The Year of Magical Thinking

Didion grieves the loss of her husband and tries to make sense of her daughter's disease.

The Year of Magical Thinking
Yes, I use book lights :D

Book by Joan Didion

The Year of Magical Thinking is Joan Didion's memoir where she tries to make sense of her husband's sudden death. Didion traces the events that led to her husband's death through her writing and shows us where she is at this moment. The book is structured in a way where she goes back and forth in time every time she spots an object in the house that reminds her of her husband, her daughter, or a friend, which connects her back to her memory of the night of the death. The double whammy in the book is Didion grieving the loss of her husband, while making sense of her only daughter's disease as she is in and out of hospitals from before her husband's death.

### Provided records
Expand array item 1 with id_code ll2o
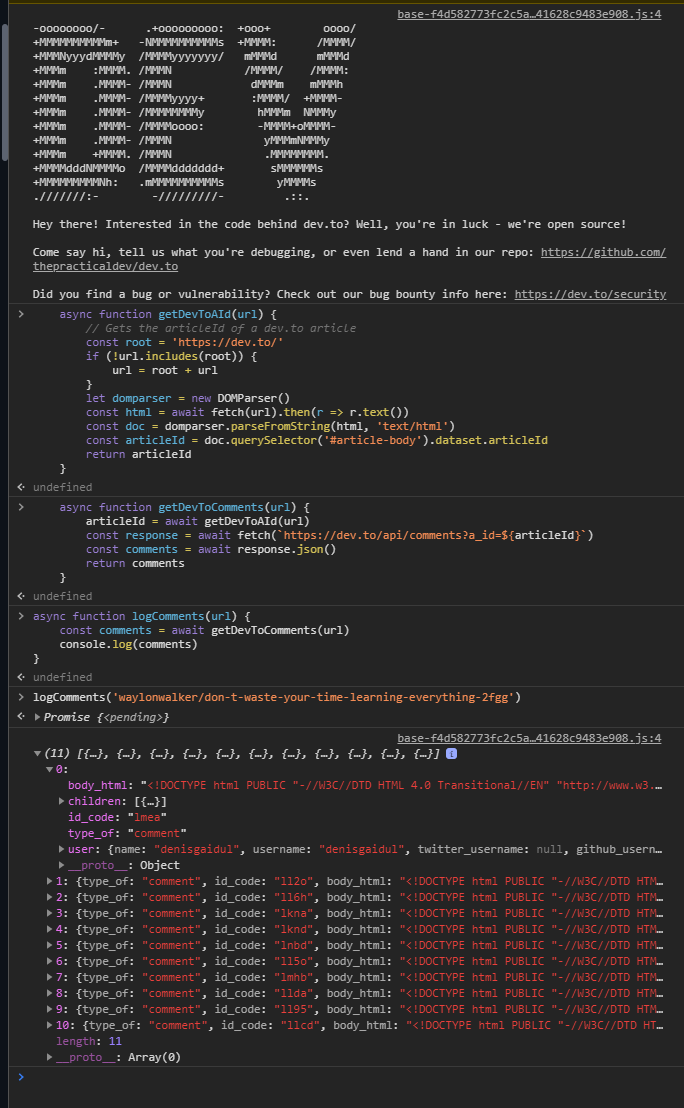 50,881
...
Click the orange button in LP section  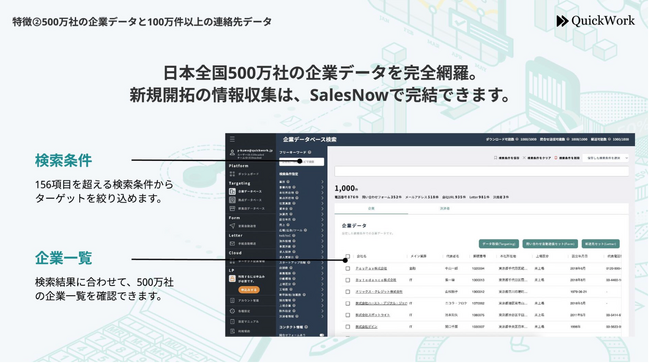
* * *
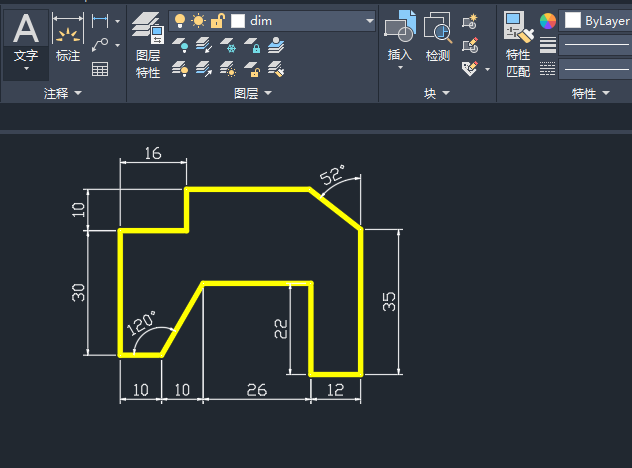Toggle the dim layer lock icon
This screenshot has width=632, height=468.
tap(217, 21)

### Assignment
In the text on The Year of Magical Thinking, what causes Didion to move back and forth in time in the book?

### Result of the exercise
Spotting an object in the house that reminds her of her husband, her daughter, or a friend.